Selected excerpt =>
* * *
Practices of everyday life and the cultural production of the era also significantly or subtly evolved as the influence and impact of the war rippled out into music, theatre, and fashion. Ideas of appropriate emotional responses, displays of feelings and intimate actions could be stretched and reimagined. Lucie Whitmore, in her article ‘A Matter of Individual Opinion and Feeling’ addresses the changes that took place within the culture of mourning dress between 1914 and 1918. She considers how attitudes towards death and the rituals associated with bereavement were altered by the conflict. The numbers of younger war widows, for example, changed what was considered appropriate dress, and women’s magazines bear witness to the extent to which women’s mourning practices were shifting in response to the hundreds of thousands of war deaths. Laura Seddon, in ‘Gendered Musical Responses to First World War Experiences’ investigates how women composers responded to the conflict in 1915 and 1916. She suggests that this music, largely neglected by critics and historians, contributes to a re-evaluation of how women composers experienced the cultural impacts of the war.
Who is remembered and how they are remembered, whether at a national level or at an individual, family or community level, is the result of a complex interplay of different forces. Lucy Noakes’s article ‘My husband is interested in war generally’ explores the emotional legacies of total war, drawing on a 2014 Mass Observation Directive which asked its panellists to reflect on their feelings about the war. Many of them, men and women, focused on the ways the war had negatively impacted on their families, leaving women widowed, children fatherless and returning men physically and mentally scarred. She points out that older women often had a personal memory of the lived legacies, and felt a responsibility to pass on the ‘lessons’ of war to a younger generation who, they feared, had little or no sense of the horrors of warfare. Finally, Amanda Phipps also addresses questions around contemporary memories of the war in her article ‘What the Women Did: remembering or reducing women of the First World War on the contemporary British stage’. Here, she considers a trio of wartime plays revived by Two’s Company at the Southwark Playhouse in 2014. Unlike many recent productions that focused on the soldier’s story, these theatrical performances brought a wider range of women’s stories to life by revealing their failings, suffering and ambivalence towards men. However, the fact that they were low-budget and small-scale also demonstrates the competitive and commodified nature of remembrance that dictates which stories are kept alive in the twenty-first century.
The articles published here are only a small sample of the papers discussed at the conference but they have been chosen to reflect something of the diversity of topics that were explored. There are of course many gaps in a publication that focuses upon only one country, and within Britain there are many geographical areas which have been omitted. The aim is not to offer a complete or necessarily a representative portrayal of contemporary scholarship on British women’s relationship with the First World War, but to make a contribution to what is an ongoing and evolving process of rewriting British women’s histories of the conflict. We hope the material here will stimulate debate, discussion and further scholarship.
* * *
Entries shown =>

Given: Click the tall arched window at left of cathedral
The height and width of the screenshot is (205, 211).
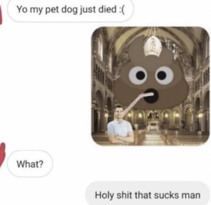Looking at the screenshot, I should click(x=100, y=47).
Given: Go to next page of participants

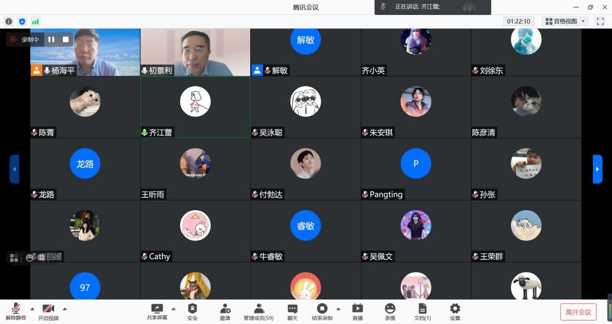Looking at the screenshot, I should coord(598,169).
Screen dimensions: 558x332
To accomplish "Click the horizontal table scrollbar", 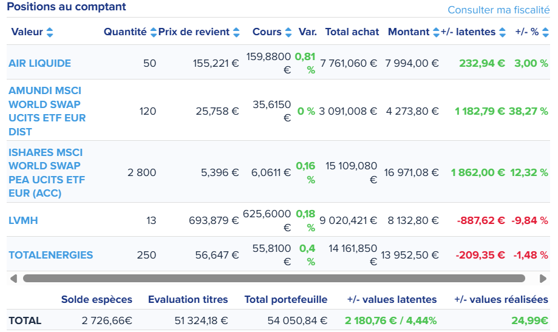I will (x=273, y=279).
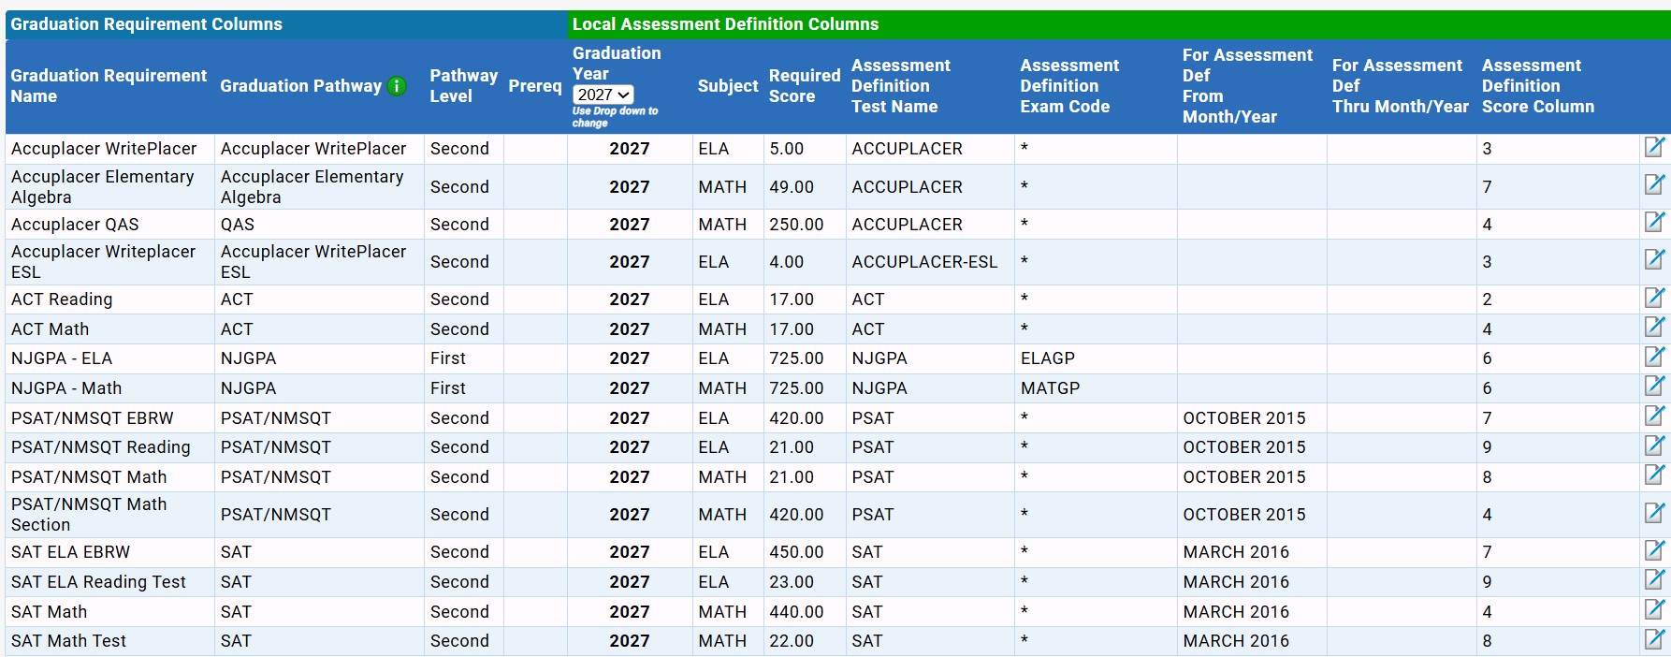The width and height of the screenshot is (1671, 657).
Task: Edit the PSAT/NMSQT Math Section row
Action: pos(1654,513)
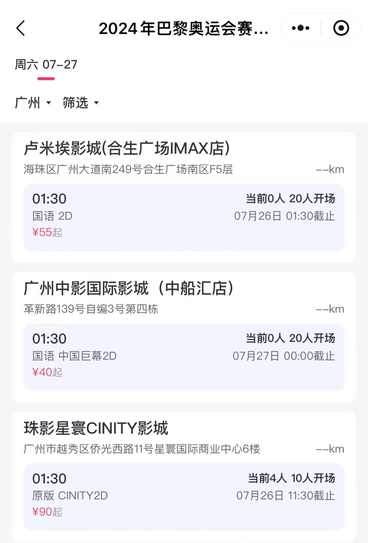Select the 国语 中国巨幕2D showtime card
368x543 pixels.
click(x=184, y=357)
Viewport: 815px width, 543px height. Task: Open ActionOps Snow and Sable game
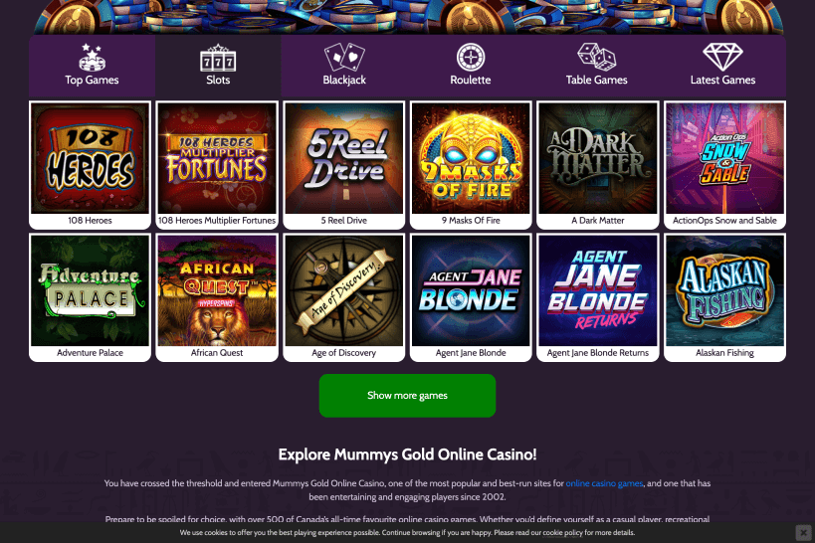coord(724,165)
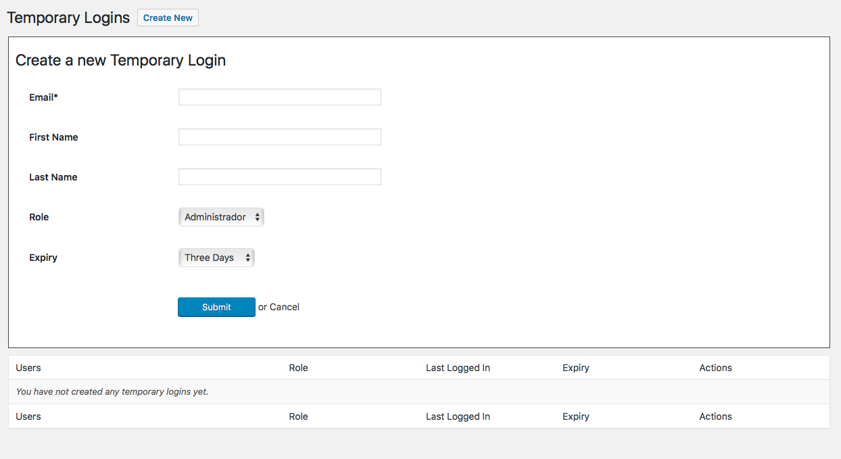The width and height of the screenshot is (841, 459).
Task: Click the Users label in the table footer row
Action: [x=28, y=416]
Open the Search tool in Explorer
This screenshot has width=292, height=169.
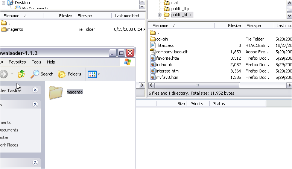(x=42, y=74)
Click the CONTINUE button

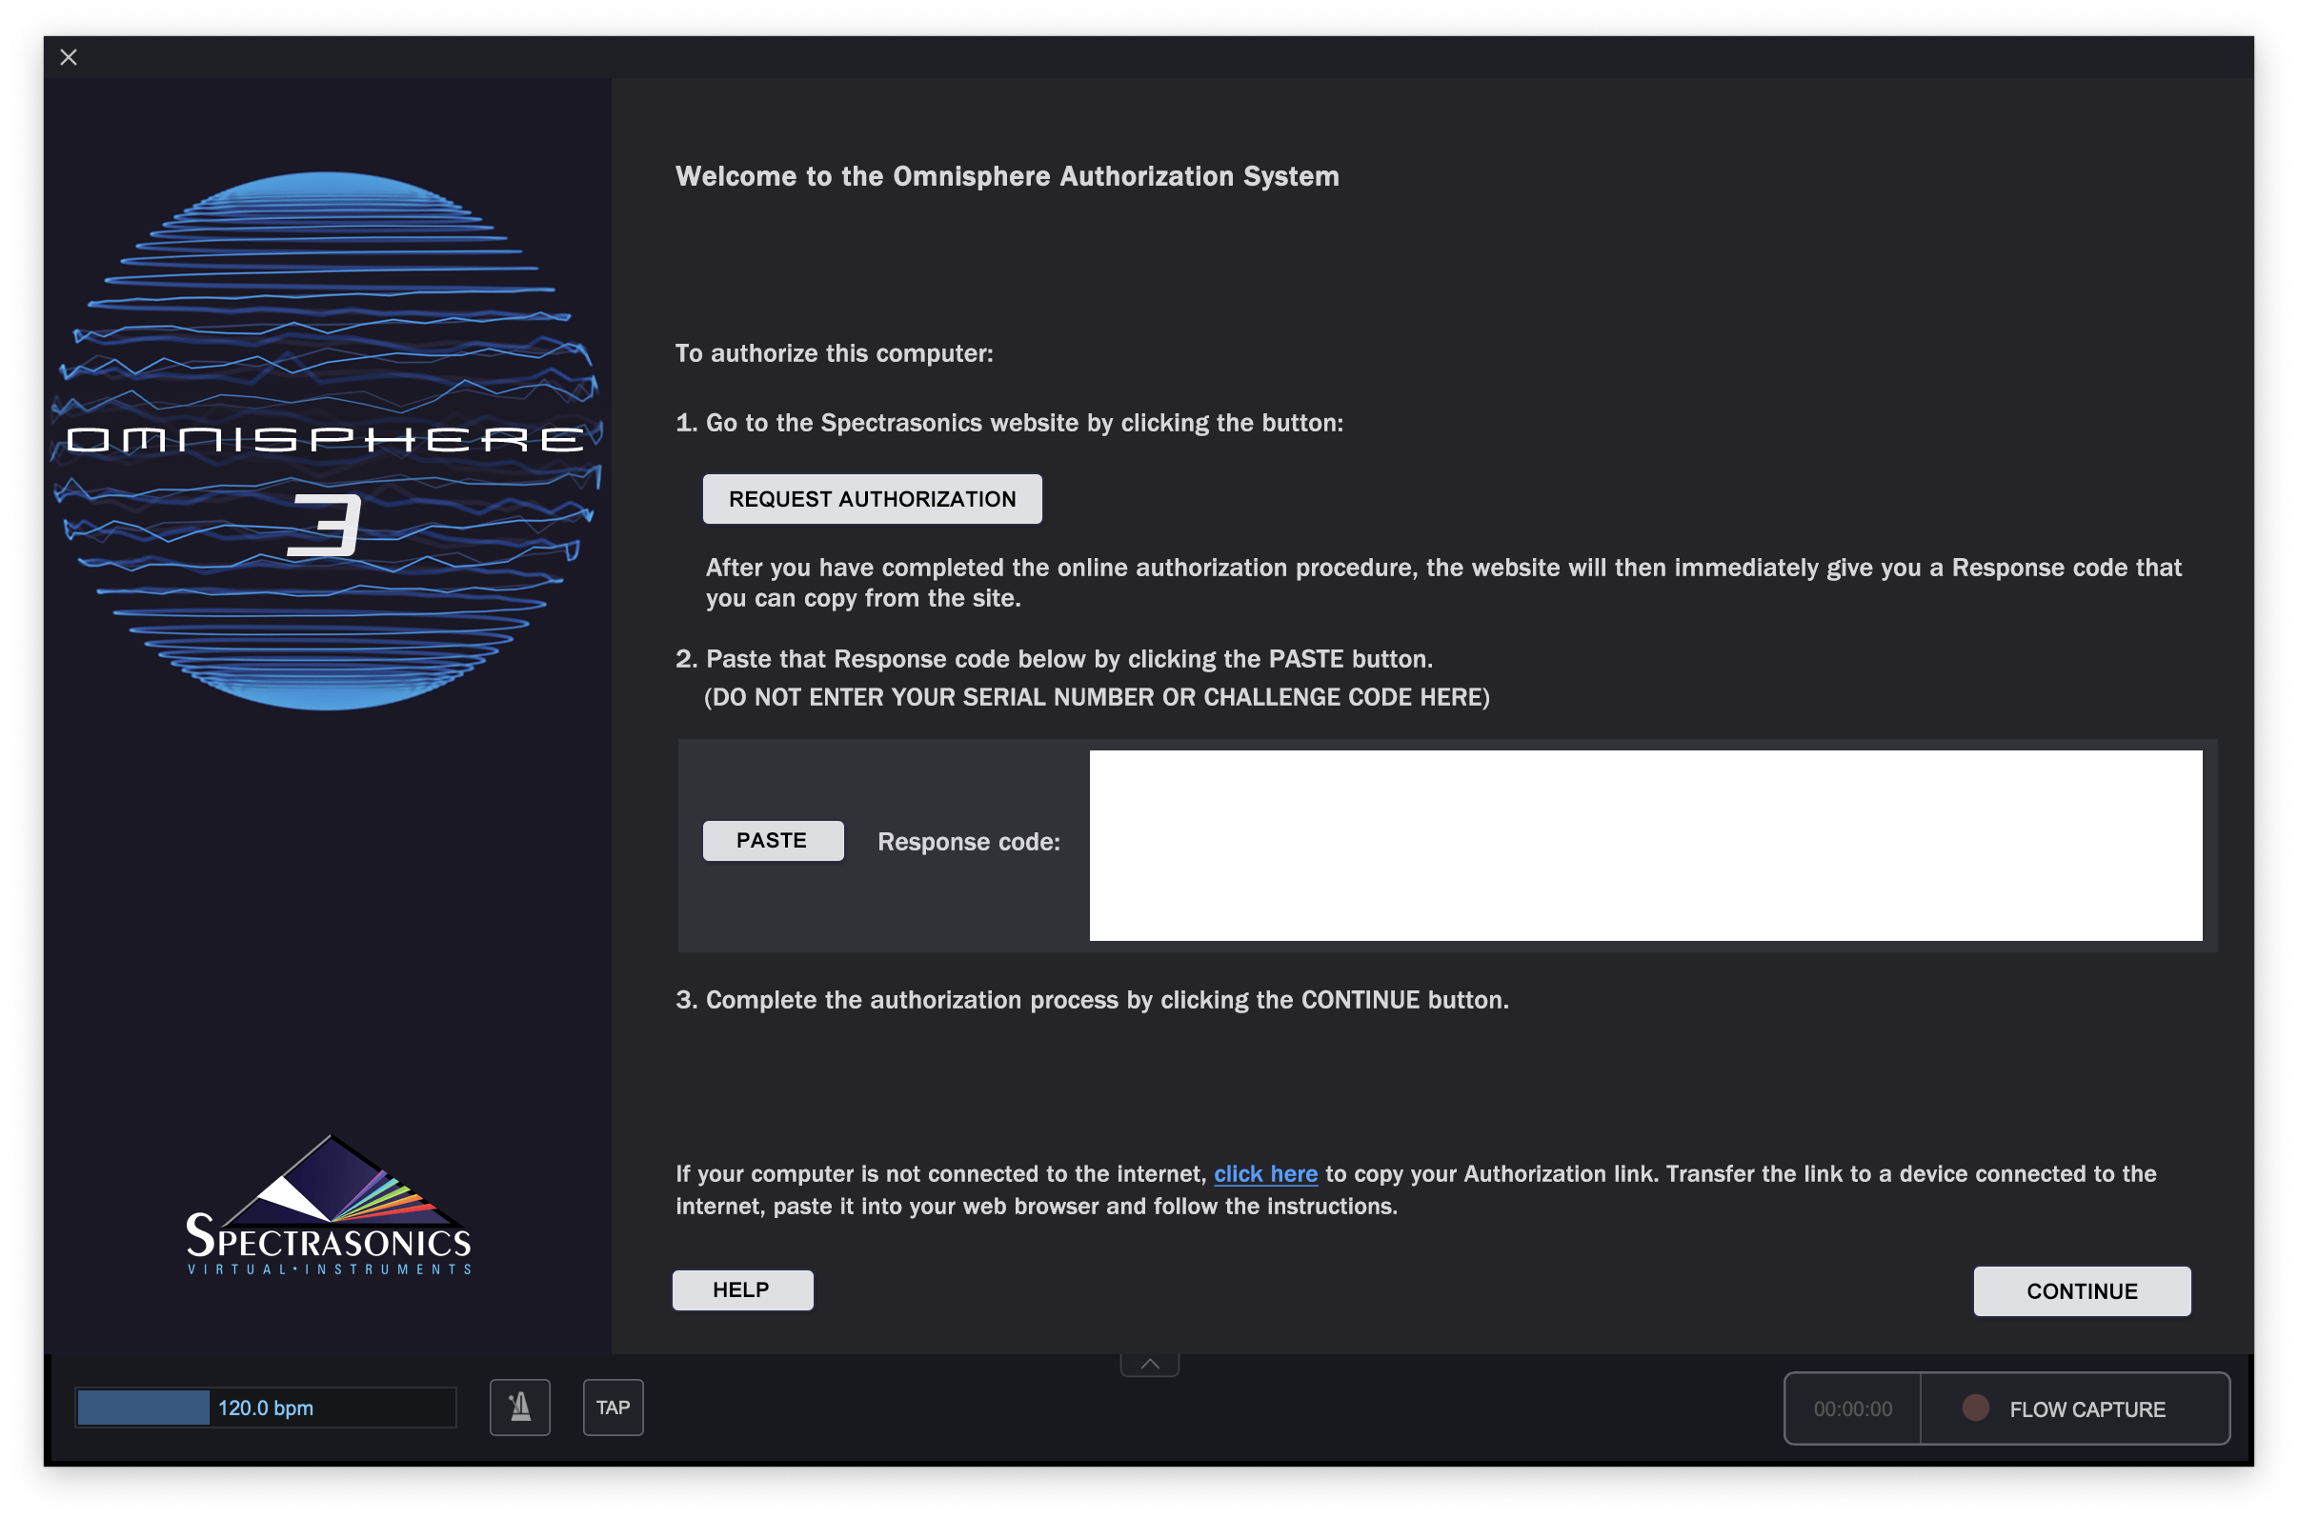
* * *
Problem description => Reproduce the passage of the essay on British women and the First World War starting at "The articles published" and ending at "and further scholarship.". The records were drawn from a different source than the text.

The response =>
The articles published here are only a small sample of the papers discussed at the conference but they have been chosen to reflect something of the diversity of topics that were explored. There are of course many gaps in a publication that focuses upon only one country, and within Britain there are many geographical areas which have been omitted. The aim is not to offer a complete or necessarily a representative portrayal of contemporary scholarship on British women’s relationship with the First World War, but to make a contribution to what is an ongoing and evolving process of rewriting British women’s histories of the conflict. We hope the material here will stimulate debate, discussion and further scholarship.